His success prompted Malaysian sovereign wealth fund Khazanah Nasional Berhad to finally agree to work with him to turn around MAS, which lost RM2.52 billion last year.
But the share-swap signed last August faced fierce opposition from some politicians and the flag carrier’s unions, who represent the majority of the 20,000 airline staff, pushing the government to abort the deal on May 2.
The unwinding of the share swap saw Khazanah transfer its 10 per cent, or 277,650,600 ordinary shares, in AirAsia back to Fernandes’ Tune Air Sdn Bhd, while Tune Air transferred its 20.5 per cent, or 685,142,000 ordinary shares, in MAS back to Khazanah.

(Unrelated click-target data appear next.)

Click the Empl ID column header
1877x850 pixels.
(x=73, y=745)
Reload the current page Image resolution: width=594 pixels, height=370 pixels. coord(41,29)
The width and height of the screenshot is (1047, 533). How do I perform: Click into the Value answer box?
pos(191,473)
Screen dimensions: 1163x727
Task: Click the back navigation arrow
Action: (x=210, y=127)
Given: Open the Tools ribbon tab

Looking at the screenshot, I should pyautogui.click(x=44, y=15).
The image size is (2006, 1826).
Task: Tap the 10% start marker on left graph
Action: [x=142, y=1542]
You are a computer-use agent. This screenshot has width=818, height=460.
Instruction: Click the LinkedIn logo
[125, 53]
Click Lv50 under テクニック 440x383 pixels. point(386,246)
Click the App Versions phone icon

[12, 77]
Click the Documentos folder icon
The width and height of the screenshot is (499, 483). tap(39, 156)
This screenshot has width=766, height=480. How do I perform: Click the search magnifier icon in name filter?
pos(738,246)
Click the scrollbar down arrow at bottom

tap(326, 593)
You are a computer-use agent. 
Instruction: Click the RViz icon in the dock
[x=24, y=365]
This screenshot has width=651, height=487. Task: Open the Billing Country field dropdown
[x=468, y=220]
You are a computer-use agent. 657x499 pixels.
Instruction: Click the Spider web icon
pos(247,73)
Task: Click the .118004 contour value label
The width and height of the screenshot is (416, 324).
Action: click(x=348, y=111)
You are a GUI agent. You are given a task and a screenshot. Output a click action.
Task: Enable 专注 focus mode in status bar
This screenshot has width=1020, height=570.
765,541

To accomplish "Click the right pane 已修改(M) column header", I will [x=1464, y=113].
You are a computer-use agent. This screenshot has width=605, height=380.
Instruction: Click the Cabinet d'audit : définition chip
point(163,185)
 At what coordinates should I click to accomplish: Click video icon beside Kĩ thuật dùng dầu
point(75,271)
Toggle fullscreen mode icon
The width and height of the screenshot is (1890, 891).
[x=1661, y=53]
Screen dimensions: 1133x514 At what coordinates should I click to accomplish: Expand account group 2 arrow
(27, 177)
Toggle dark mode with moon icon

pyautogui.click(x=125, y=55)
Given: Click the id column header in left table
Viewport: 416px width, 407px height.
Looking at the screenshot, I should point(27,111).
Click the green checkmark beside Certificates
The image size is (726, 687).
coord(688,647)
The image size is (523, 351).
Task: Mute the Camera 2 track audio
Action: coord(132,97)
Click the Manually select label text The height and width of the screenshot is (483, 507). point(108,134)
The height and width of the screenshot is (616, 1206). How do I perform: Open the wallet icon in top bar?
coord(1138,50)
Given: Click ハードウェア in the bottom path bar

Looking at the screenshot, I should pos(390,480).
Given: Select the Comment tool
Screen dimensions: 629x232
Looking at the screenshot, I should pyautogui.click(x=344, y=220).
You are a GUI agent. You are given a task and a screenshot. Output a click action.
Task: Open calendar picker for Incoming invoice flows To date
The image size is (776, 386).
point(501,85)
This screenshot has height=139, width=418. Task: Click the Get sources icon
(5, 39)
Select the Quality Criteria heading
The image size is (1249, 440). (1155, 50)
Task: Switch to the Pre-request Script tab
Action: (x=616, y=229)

It was a cashless transaction and based on the same swap ratio of 2.05 based on the prices when the share swap was announced in August 2011, where MAS was valued at RM1.60 per share and AirAsia’s share at RM3.95.
OSK Research had pointed out that AirAsia was to benefit more with the unbundling of the deal, saying, “As Malaysia is predominantly a low-cost passenger market with a penetration rate of over 57 per cent, this gives AirAsia the upper advantage given its low-cost structure and vast route network, hence limiting the pressure from MAS in view of its ailing financial condition.”
Pointing out that the share swap deal had been opposed from the start, the PR MPs said that the government must now take a firmer and better-calculated stand for MAS.
“MAS must be stewarded by a professional board, and run by professional managers with operating experience.
“Most importantly, there will be no further bailouts by the government,” they said.
“No more taxpayer money must be wasted, especially on consultants and bankers.
“All stakeholders must work together for the betterment of the airline and our country.”